Art is aspiration. We remember idols of art -- people know Shakespeare's Kings because Shakespeare wrote about them. We remember very few idols of technology. Tech is subterranean. Like the body. Tech extends the body's capacities. I don't count my heartbeats. I don't know how this web site works.
* * *
Paul McCartney is an artist likely to be remembered many years from now. And with good reason -- the most popular songwriter and the most popular singer of the rock era, as if Bing Crosby and Irving Berlin were the same person. His gifts astound.
In the last week I have read major hype about his new album in puff pieces in both the New Yorker and the New York Times, and how Starbucks is his new record company, and today every Starbucks in the country (or the world?) would be playing his album all day. Now THAT is cultural power.
I succumbed. To the hype. I went and got an iced tea at Starbucks, and a horrible pastry (really bad!), and listened to one whole song and parts of two others. The ballad mushed me unconvincingly, but I was digging the rockers.
He's unlikely to get much traction in the rock press. For legitimate reasons -- rock is about 'tude and lyrics, and in both departments Macca lacks. He's written many good lyrics, but much more often indifferent ones. And his 'tude isn't rockin'. He's from the pop era -- he's an entertainer, an entertainer with artistic aspirations, like Sinatra or Bennett maybe, and his persona is that of an incredibly wealthy mostly cheerful person. Not rockin'.
He's a great melodist, though, and a wonderful arranger and player of many instruments, with a golden voice, and he can still put a good song together. His last album had a bunch of terrific ones, and I am curious to hear the new batch.
The coffee shop is supplanting the record store as the place to hang out. While that does not personally please me, I'm interested that the world's richest musician has joined forces with the world's richest coffee peddler. Mostly I'm impressed with McCartney's shrewdness here. Going with Starbucks seems a savvy response to changing technology and a changing market.

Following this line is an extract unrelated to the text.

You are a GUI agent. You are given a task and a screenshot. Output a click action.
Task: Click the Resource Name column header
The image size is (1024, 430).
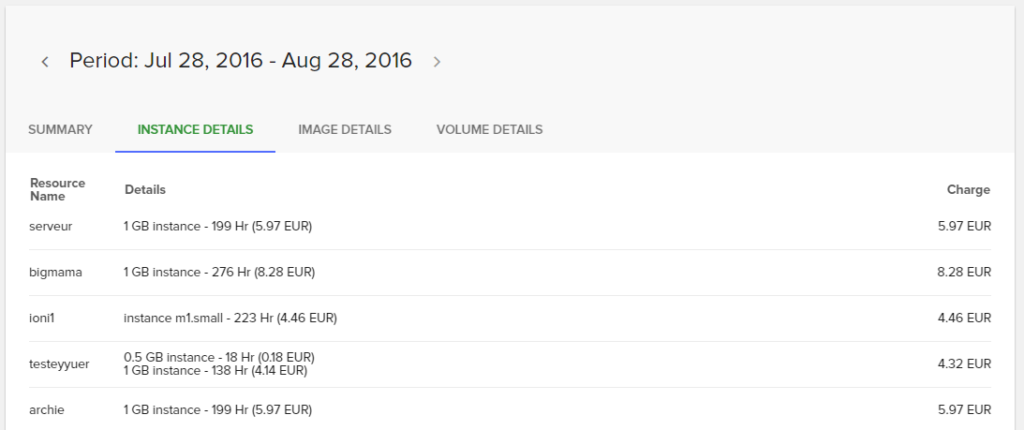click(57, 190)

He's taking the product to where people are buying.
He doesn't seem like an especially nice person -- and neither did Bing. They share a stylistic affinity too -- they both have a way of tossing off a song, of going through the motions, gliding on their considerable gifts -- and I believe that this element of gliding is a key to their mega-popularity. People are attracted to ease. Bing & Paul are easy singers -- they sound at ease with themselves and the world, usually.
Like Irving, he's self-taught and musically un-lettered -- he can't read a score. And like Irving he's the most popular writer of his era. But he isn't really our Irving -- he isn't as witty. But he is our Bing, and I love him and wish him well.